Update on code speedup via Python C extensions

Alberto Pettarin

unread,

Aug 18, 2015, 5:42:16 AM8/18/15

to aeneas-forc...@googlegroups.com

Dear all,

just to let you know that I have done great progress towards speeding
aeneas up.

In particular, I completed the porting of the DTW algorithm to C code,
and integrated it with the Python code, yielding an impressive code
speedup (30-60x faster).

Additionally, I started porting the code for computing the MFCCs as a
separate Python C extension, and the first tests on long audio files are
great as well (20-50x speedup).

As stated before, aeneas will fall back to the current pure Python code
in case the C extensions cannot be loaded (e.g., not installed/compiled
correctly, etc.).

Finally, I improved dtw.py, so that the computation of the accumulated
cost matrix will be done in-place, effectively halving the peak memory
consumption of the aligner.

I should be able to package and test all these improvements in the next
two weeks or so.

As always, feel free to share any comments you might have.

Best regards,

Alberto Pettarin

Xavier Anguera

unread,

Aug 18, 2015, 6:36:11 AM8/18/15

to aeneas-forc...@googlegroups.com

Great job Alberto.
Out of curiosity, what would now be the real-time factor of your system end-to-end?

Thanks.

X. Anguera

--
You received this message because you are subscribed to the Google Groups "aeneas-forced-alignment" group.
To unsubscribe from this group and stop receiving emails from it, send an email to aeneas-forced-ali...@googlegroups.com.
To post to this group, send email to aeneas-forc...@googlegroups.com.
To view this discussion on the web visit https://groups.google.com/d/msgid/aeneas-forced-alignment/55D2FCF1.1060701%40readbeyond.it.

****************************************

- _Objectives_:
1. Rewrite the aeneas speedup update from "In particular, I" to "well (20-50x speedup).", swapping "MFCCs" for "spectral features".
2. How many lines of the records contain the string "temperature"? Reply with the number alone.

****************************************

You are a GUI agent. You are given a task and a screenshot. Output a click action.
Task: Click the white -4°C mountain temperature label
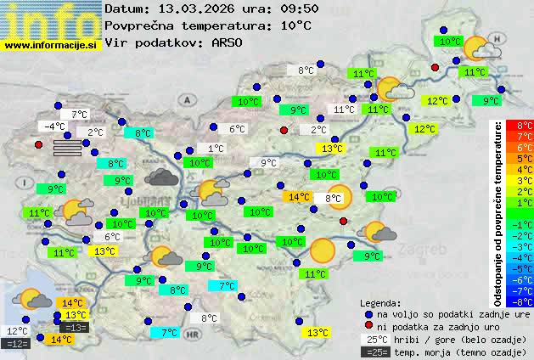54,127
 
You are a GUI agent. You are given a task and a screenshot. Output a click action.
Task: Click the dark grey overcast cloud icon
161,177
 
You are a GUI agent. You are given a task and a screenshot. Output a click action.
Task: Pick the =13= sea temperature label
75,328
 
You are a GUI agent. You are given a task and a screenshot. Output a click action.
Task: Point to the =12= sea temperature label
17,344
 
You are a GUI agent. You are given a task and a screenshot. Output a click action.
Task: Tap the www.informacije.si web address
51,45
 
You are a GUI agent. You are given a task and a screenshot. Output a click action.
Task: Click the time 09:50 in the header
278,8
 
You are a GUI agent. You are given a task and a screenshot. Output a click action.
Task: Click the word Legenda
380,302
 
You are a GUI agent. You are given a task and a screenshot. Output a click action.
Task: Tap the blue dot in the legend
368,313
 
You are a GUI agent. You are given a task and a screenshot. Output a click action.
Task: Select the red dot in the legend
368,326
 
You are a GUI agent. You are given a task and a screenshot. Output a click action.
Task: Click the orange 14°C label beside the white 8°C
299,197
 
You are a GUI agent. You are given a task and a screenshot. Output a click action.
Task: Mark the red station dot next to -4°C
38,144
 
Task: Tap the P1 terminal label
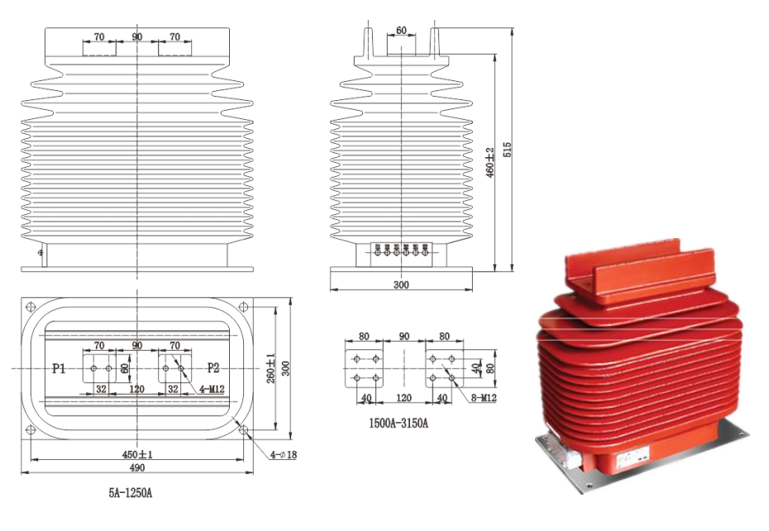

****************************************

- _Exercise responses_:
1.
In particular, I completed the porting of the DTW algorithm to C code,
and integrated it with the Python code, yielding an impressive code
speedup (30-60x faster).

Additionally, I started porting the code for computing the spectral features as a
separate Python C extension, and the first tests on long audio files are
great as well (20-50x speedup).

2. 3